Highlights & Insights

  • Principle-based Chunking: The coding rate provides a theoretically grounded metric for information—boundaries are determined because "information theory dictates they should be," not because of arbitrary "feeling."
  • Fully End-to-End: The pipeline is integrated from bytes to prediction without requiring pre-trained tokenizers or external entropy models.
  • Computational Efficiency: The hierarchical design concentrates FLOPs on global representations, keeping byte-level processing lightweight.
  • Manifold Preservation: Analysis reveals that the coding rate objective uniquely preserves the latent manifold of data representations, avoiding the fragmentation issues seen in other chunking methods.

Limitations & Future Work

  • Validated only at academic scales (≤1.3B, 500B tokens); whether the gap with industrial BPE-based LLMs narrows at larger scales remains unknown.
  • Pre-trained only on FineWeb-Edu; performance across multilingual, code, and structured data scenarios requires further verification.
  • Coding rate calculation involves \(log det\) operations (\(O(T^3)\) or approximations), the actual training overhead and approximation errors are not detailed.
  • Downstream evaluation covers only 6 zero-shot tasks, lacking broader benchmarks like MMLU or GSM8K.
  • Fixed Top-K compression might not be optimal for all inputs—information-dense passages and redundant segments might require different compression ratios.
  • vs MegaByte/SpaceByte/AU-Net: These are heuristic chunking methods using fixed steps or space boundaries; ByteFlow's coding rate chunking is the first principle-based solution.
  • vs BLT: BLT uses a pre-trained entropy model for dynamic chunking with global thresholds—a two-stage, non-end-to-end approach—whereas ByteFlow is fully end-to-end.
  • vs H-Net (Concurrent work): H-Net uses cosine similarity for adaptive chunking.
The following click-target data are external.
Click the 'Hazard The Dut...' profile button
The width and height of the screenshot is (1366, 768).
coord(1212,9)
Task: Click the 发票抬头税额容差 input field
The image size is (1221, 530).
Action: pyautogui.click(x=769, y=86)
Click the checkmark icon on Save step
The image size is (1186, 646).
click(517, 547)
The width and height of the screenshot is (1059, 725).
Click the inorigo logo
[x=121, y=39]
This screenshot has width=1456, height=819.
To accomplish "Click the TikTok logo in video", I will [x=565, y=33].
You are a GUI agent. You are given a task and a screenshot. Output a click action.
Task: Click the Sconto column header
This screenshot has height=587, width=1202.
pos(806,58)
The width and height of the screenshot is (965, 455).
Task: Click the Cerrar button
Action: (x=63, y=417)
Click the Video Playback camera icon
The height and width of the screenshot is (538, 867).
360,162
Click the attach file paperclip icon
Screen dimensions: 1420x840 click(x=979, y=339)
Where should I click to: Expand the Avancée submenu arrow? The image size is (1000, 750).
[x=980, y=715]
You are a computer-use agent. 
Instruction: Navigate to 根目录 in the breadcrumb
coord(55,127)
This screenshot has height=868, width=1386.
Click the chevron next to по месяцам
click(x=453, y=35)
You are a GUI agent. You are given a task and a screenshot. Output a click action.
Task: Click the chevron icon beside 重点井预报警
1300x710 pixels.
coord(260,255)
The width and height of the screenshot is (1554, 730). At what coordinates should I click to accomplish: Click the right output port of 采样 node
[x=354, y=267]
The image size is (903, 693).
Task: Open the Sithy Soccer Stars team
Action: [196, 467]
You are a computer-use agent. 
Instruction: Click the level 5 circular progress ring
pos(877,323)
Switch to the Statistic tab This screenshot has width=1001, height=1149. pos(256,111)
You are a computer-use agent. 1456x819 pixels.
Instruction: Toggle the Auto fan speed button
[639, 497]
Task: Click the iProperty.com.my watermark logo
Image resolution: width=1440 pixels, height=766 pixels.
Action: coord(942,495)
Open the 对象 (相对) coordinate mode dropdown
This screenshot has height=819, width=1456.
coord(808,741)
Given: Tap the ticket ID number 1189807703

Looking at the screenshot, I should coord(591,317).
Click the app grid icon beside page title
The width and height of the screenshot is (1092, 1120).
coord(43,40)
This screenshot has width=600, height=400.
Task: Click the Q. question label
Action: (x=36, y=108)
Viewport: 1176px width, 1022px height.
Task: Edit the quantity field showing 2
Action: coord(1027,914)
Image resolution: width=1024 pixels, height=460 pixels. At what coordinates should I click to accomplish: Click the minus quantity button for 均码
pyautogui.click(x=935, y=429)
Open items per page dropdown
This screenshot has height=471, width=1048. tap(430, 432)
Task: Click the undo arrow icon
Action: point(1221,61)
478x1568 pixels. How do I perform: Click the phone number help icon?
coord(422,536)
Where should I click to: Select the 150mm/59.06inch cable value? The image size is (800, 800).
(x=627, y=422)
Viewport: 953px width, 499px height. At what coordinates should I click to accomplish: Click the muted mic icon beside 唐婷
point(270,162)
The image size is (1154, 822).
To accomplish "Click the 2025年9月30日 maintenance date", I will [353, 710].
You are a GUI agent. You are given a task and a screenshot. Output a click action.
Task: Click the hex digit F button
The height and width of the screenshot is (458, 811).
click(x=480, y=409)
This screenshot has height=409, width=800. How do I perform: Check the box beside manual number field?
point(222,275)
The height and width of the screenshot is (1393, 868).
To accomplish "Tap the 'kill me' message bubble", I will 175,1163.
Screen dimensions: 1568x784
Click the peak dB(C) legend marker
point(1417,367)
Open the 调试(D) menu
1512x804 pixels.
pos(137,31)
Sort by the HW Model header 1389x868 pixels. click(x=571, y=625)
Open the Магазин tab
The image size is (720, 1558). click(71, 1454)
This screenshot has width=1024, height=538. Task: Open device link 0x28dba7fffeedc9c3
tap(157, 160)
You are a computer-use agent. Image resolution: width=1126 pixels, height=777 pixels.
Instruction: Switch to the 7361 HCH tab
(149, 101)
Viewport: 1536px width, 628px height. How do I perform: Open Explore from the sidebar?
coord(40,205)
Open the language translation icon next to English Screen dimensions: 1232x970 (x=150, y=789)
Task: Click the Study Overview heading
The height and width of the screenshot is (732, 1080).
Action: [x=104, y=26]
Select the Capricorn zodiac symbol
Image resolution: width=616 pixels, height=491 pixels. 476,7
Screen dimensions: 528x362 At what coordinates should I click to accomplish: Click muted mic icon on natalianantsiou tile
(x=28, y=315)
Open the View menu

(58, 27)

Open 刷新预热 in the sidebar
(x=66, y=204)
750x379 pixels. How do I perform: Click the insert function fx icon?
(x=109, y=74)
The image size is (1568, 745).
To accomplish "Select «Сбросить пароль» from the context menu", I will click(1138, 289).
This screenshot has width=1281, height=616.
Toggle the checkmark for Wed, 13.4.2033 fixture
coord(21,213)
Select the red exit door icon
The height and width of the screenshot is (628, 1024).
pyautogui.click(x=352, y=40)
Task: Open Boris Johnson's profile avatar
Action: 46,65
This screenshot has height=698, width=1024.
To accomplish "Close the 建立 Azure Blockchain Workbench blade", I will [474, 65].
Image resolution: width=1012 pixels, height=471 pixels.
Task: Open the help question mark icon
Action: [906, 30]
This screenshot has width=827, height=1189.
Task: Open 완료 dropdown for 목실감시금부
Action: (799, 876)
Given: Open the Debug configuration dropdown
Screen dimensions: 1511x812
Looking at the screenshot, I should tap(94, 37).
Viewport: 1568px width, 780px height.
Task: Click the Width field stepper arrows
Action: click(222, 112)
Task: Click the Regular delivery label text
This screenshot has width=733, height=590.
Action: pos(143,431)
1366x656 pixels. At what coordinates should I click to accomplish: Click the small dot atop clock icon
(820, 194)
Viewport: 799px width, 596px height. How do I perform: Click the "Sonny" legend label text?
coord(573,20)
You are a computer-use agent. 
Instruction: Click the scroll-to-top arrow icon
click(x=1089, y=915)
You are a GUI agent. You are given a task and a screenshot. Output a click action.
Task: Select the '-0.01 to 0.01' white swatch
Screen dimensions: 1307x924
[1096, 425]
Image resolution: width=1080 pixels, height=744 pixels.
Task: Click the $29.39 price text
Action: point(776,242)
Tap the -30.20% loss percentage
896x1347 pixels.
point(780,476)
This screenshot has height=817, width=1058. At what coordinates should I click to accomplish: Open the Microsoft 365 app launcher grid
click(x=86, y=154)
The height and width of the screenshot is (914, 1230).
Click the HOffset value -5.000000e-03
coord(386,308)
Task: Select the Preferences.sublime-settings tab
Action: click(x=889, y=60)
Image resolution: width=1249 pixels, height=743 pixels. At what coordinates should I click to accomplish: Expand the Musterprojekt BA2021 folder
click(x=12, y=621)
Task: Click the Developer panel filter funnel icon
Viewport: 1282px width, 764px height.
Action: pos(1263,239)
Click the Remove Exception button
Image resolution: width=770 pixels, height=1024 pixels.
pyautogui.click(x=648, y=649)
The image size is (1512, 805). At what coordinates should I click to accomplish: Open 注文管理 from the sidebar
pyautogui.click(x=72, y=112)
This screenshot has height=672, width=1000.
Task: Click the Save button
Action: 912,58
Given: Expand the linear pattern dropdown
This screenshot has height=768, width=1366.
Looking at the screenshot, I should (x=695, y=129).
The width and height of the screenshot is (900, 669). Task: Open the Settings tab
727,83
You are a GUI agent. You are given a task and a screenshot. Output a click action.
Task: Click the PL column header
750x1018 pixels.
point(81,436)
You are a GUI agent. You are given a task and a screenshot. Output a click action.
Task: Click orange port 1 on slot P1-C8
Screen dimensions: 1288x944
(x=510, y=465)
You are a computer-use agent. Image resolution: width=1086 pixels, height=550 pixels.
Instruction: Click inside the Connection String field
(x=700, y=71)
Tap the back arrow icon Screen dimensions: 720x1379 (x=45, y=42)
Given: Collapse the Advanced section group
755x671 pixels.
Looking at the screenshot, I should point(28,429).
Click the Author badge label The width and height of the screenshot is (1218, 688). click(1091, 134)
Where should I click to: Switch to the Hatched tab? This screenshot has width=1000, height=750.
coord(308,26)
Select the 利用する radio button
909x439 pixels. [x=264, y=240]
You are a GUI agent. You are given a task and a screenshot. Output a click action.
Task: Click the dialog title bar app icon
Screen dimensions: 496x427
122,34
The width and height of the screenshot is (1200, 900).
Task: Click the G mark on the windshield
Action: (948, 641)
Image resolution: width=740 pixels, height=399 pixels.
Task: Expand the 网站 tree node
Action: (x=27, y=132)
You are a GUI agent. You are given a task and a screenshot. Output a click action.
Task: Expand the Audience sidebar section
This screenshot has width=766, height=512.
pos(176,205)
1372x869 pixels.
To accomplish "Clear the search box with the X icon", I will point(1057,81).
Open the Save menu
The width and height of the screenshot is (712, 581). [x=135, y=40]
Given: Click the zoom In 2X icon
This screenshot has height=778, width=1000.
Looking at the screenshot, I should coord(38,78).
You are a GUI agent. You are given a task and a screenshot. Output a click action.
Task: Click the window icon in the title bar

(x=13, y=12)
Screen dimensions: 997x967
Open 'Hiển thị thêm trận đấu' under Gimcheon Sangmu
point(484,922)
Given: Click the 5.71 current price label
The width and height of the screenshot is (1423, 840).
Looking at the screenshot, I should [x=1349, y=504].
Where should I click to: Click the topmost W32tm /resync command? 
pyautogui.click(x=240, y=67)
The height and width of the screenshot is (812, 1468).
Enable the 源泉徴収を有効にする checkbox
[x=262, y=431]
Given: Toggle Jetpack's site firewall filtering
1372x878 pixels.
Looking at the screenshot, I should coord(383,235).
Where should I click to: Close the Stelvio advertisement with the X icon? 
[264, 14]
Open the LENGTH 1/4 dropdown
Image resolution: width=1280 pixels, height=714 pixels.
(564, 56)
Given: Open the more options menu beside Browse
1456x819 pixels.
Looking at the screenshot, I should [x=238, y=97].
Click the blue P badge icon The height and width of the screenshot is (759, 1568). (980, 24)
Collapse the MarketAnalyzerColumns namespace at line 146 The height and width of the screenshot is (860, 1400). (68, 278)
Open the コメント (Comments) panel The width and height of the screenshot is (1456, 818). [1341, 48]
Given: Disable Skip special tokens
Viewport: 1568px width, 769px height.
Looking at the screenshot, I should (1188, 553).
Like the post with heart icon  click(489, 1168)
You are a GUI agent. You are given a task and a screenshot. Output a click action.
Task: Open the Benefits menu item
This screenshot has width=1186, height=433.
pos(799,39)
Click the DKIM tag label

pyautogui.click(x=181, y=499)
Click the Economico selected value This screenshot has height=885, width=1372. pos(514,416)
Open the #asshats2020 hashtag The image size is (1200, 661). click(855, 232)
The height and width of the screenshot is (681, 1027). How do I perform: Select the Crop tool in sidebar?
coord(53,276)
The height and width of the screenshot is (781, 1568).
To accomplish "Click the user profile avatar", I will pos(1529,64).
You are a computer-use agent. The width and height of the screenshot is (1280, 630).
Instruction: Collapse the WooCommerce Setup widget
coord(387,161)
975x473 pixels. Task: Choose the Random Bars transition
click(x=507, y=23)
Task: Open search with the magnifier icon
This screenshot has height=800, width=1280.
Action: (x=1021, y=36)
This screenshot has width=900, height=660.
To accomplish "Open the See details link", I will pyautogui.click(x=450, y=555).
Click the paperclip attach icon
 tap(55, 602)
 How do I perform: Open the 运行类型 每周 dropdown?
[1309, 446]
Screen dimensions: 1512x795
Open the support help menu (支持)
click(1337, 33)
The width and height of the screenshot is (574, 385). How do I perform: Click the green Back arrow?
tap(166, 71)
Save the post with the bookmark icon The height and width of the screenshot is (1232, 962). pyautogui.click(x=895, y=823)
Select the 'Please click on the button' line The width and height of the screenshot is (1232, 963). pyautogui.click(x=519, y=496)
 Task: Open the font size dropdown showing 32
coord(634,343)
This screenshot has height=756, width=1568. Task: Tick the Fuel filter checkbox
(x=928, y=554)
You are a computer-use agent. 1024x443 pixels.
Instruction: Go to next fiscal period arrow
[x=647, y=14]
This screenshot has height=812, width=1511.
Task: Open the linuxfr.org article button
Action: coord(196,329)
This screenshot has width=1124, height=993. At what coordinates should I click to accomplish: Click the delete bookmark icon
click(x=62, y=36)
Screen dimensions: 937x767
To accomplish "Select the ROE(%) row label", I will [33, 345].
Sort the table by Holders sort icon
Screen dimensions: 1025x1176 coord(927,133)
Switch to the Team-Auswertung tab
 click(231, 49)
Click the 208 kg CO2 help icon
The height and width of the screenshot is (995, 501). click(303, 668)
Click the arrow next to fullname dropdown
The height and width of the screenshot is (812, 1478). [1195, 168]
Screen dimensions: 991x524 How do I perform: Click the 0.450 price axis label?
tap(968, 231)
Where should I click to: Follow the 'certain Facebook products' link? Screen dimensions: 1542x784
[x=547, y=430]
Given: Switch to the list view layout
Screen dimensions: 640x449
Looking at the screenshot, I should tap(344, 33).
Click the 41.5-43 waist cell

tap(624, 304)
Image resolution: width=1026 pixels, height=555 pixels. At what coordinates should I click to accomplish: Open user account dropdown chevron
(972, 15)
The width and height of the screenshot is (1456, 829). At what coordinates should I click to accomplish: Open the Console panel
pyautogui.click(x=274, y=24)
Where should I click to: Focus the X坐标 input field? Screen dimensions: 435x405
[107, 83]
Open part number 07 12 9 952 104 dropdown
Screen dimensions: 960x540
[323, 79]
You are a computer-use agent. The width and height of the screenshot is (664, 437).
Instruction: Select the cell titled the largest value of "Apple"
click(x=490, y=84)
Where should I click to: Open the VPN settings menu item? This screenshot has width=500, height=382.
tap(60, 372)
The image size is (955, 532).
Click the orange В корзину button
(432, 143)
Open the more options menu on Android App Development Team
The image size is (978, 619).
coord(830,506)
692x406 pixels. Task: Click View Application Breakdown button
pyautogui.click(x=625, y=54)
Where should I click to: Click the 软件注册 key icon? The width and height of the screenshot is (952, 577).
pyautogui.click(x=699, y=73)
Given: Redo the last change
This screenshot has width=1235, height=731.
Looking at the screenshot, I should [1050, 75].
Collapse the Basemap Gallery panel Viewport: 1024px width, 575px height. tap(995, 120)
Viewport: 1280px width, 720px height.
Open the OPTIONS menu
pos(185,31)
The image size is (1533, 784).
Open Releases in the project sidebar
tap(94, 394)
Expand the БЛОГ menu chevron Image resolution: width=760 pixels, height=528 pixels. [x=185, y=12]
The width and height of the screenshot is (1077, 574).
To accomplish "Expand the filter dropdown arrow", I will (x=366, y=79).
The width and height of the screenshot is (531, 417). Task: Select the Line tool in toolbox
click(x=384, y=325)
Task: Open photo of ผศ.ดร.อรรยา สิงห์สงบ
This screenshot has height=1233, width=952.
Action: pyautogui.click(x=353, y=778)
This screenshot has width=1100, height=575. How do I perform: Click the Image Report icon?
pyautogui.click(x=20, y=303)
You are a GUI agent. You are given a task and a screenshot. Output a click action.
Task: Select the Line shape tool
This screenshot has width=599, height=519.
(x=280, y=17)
ByteFlow utilizes information-theoretic coding rates, which better preserve manifold geometry.
  • vs MambaByte: A pure byte-level SSM without hierarchical structure; ByteFlow's hierarchical design is more efficient.

Rating

  • Novelty: ⭐⭐⭐⭐⭐ The coding-rate-driven self-segmentation is elegant in both theory and practice.
  • Experimental Thoroughness: ⭐⭐⭐ Small scale (≤1.3B) and limited downstream benchmarks; larger-scale validation is needed.
  • Writing Quality: ⭐⭐⭐⭐ Clear and systematic with strong theoretical motivation.
  • Value: ⭐⭐⭐⭐ A significant advancement in tokenizer-free LM research that may shift the basic paradigm of language models.